Where does "Ceramica" appear in the data? Return each line that holds it.

◆ Exercise input:
#####

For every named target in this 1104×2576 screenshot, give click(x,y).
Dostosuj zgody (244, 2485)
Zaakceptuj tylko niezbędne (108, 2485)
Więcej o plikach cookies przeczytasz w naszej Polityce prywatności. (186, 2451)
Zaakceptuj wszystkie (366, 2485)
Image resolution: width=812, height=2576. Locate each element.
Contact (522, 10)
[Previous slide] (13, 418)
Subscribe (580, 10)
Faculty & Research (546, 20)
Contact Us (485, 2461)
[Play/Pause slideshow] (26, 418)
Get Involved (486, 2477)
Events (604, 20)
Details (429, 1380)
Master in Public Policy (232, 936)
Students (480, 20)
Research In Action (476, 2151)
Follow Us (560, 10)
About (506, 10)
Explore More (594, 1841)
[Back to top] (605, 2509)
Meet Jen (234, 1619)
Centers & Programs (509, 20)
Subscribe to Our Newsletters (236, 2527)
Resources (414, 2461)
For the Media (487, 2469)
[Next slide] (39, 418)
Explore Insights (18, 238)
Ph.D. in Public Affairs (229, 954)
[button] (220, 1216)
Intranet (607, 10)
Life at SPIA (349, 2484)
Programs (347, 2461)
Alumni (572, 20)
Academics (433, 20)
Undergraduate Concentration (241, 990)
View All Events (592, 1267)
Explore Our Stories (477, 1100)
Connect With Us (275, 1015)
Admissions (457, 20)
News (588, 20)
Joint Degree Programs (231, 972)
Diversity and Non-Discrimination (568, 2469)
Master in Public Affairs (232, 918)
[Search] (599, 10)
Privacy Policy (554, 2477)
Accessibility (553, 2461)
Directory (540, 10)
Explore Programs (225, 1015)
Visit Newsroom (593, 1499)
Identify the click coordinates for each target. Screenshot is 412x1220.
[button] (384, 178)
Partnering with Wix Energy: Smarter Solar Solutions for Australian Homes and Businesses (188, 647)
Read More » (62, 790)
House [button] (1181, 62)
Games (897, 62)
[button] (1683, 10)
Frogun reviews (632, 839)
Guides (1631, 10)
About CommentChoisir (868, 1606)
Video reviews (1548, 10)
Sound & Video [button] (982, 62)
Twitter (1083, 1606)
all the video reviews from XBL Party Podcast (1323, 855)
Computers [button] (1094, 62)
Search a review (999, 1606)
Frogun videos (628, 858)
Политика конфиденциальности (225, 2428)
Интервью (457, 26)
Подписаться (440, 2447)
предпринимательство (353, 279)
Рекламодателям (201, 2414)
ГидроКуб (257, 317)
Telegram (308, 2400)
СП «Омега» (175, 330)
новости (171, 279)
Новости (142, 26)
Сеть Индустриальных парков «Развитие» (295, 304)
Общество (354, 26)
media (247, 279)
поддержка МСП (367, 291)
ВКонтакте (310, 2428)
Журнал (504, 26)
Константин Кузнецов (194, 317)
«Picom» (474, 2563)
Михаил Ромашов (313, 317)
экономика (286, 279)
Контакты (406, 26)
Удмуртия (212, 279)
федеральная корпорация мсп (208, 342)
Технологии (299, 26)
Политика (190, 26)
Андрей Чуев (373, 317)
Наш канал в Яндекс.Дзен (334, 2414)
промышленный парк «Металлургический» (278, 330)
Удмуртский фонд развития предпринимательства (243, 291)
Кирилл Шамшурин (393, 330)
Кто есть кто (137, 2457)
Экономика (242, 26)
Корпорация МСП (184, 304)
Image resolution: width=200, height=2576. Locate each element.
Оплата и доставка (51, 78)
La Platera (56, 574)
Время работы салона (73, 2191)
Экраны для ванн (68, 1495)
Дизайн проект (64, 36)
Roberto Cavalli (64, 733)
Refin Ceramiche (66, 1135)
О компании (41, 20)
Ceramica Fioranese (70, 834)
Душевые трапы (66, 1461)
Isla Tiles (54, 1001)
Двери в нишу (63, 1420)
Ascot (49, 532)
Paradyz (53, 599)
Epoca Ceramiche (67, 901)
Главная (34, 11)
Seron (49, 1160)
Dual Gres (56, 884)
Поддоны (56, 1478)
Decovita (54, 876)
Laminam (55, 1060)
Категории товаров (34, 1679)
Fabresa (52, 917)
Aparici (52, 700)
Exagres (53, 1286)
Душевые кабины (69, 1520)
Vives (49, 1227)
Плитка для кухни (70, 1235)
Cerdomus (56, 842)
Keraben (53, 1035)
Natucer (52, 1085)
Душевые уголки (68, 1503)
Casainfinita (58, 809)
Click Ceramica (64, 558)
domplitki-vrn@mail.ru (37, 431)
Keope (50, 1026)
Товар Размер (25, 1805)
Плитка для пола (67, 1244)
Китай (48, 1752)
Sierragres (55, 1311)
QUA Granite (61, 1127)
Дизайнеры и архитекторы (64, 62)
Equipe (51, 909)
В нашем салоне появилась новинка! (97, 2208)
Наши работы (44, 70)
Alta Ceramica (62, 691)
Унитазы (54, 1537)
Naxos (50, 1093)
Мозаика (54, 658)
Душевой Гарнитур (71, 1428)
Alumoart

#####

◆ Your response:
Ceramica Fioranese (70, 834)
Click Ceramica (64, 558)
Alta Ceramica (62, 691)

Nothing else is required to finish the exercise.